Content starts

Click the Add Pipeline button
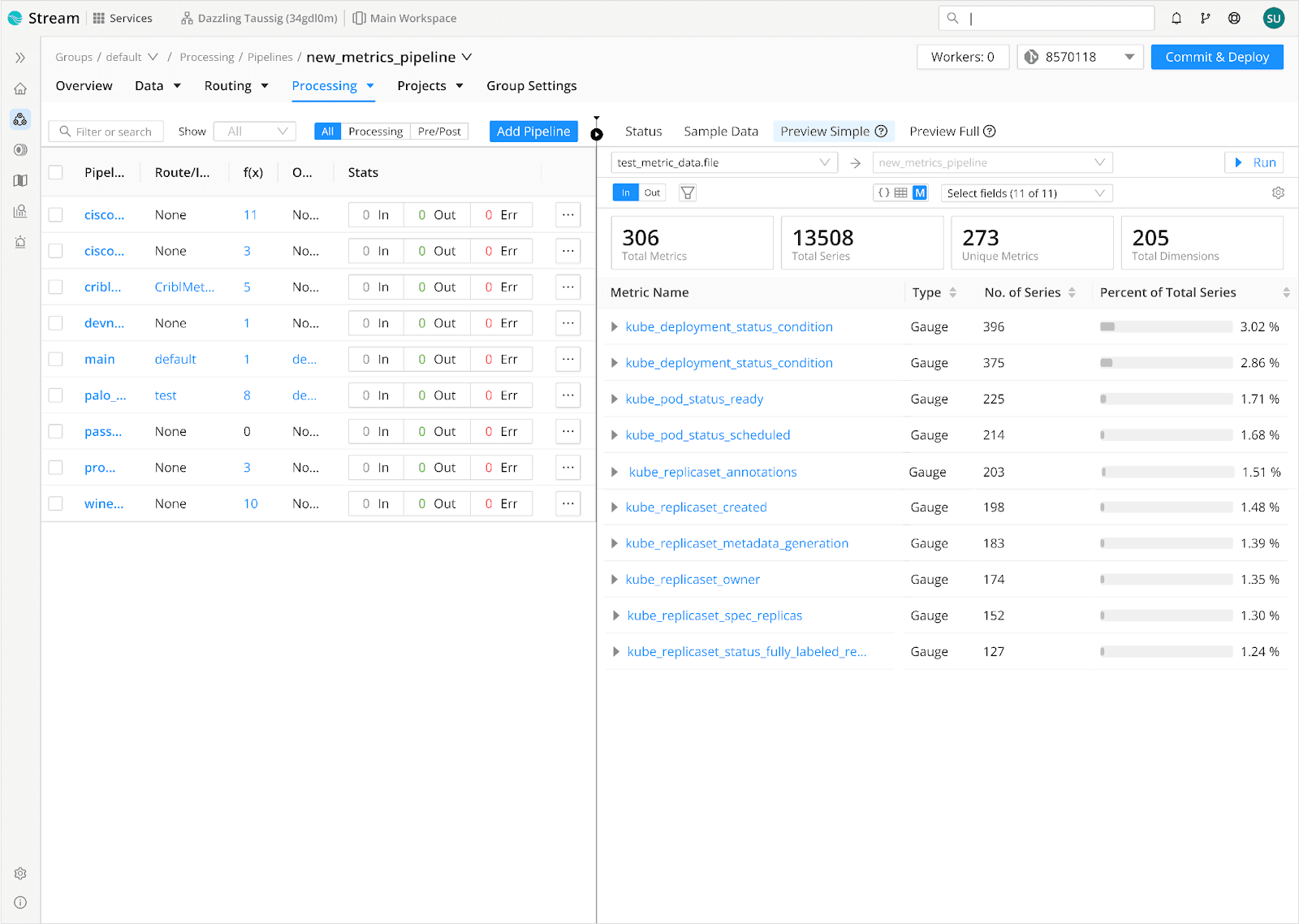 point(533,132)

Content ends
Content starts

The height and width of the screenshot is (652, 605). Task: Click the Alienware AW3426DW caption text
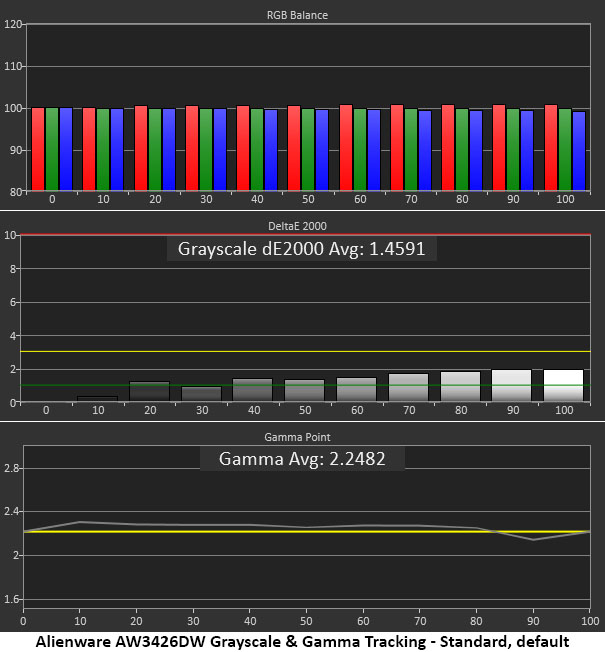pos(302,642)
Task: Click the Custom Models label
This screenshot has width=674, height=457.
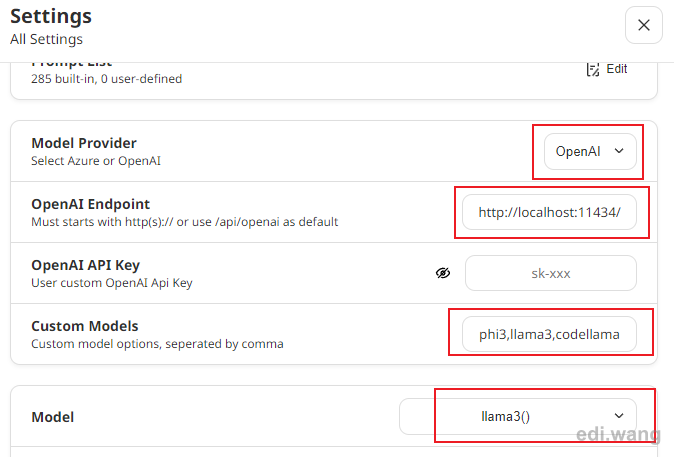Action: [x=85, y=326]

Content ends
Content starts

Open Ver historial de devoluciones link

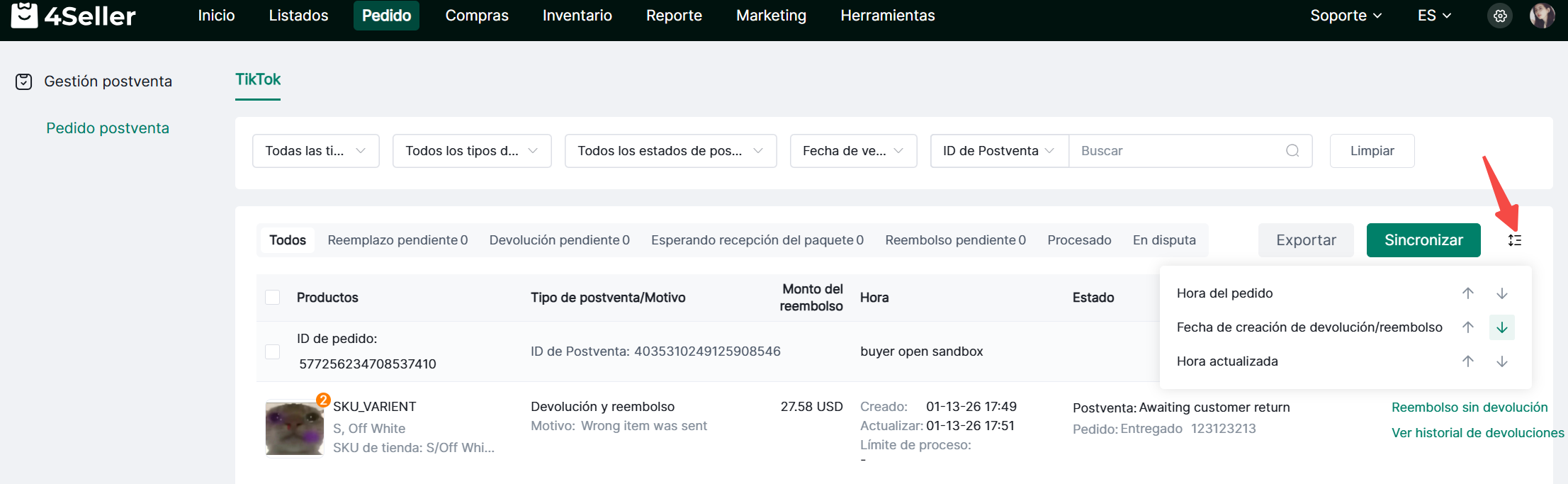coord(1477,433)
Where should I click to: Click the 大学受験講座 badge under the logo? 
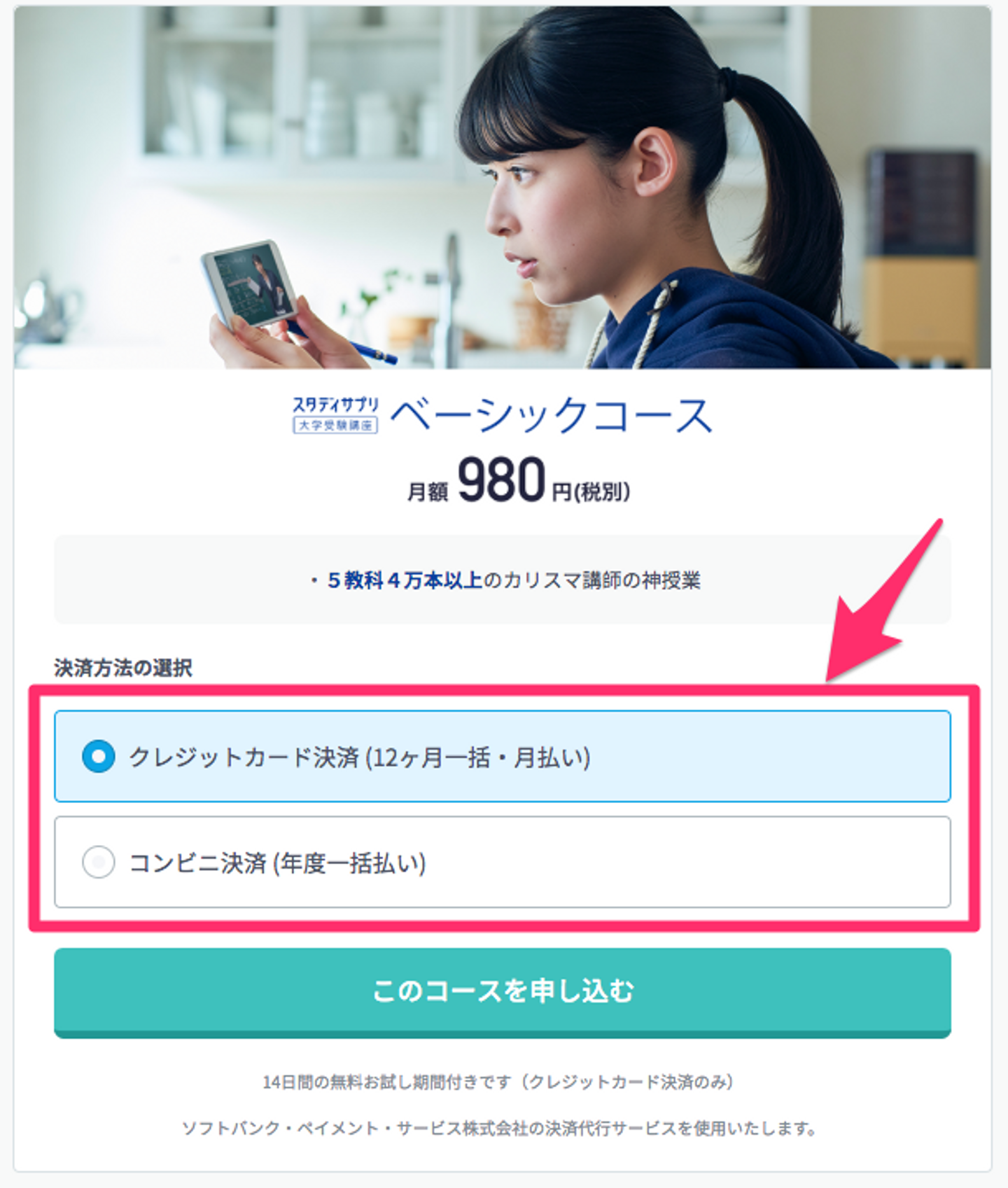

Content ends

[Task to complete]: Please output the lines above beginning at the line with "Open Ver historial de devoluciones link" and ending after the line with "Where should I", precisely as written and with no pictures.

[Written response]:
Open Ver historial de devoluciones link

coord(1477,433)
Where should I click to: Click the 大学受験講座 badge under the logo? 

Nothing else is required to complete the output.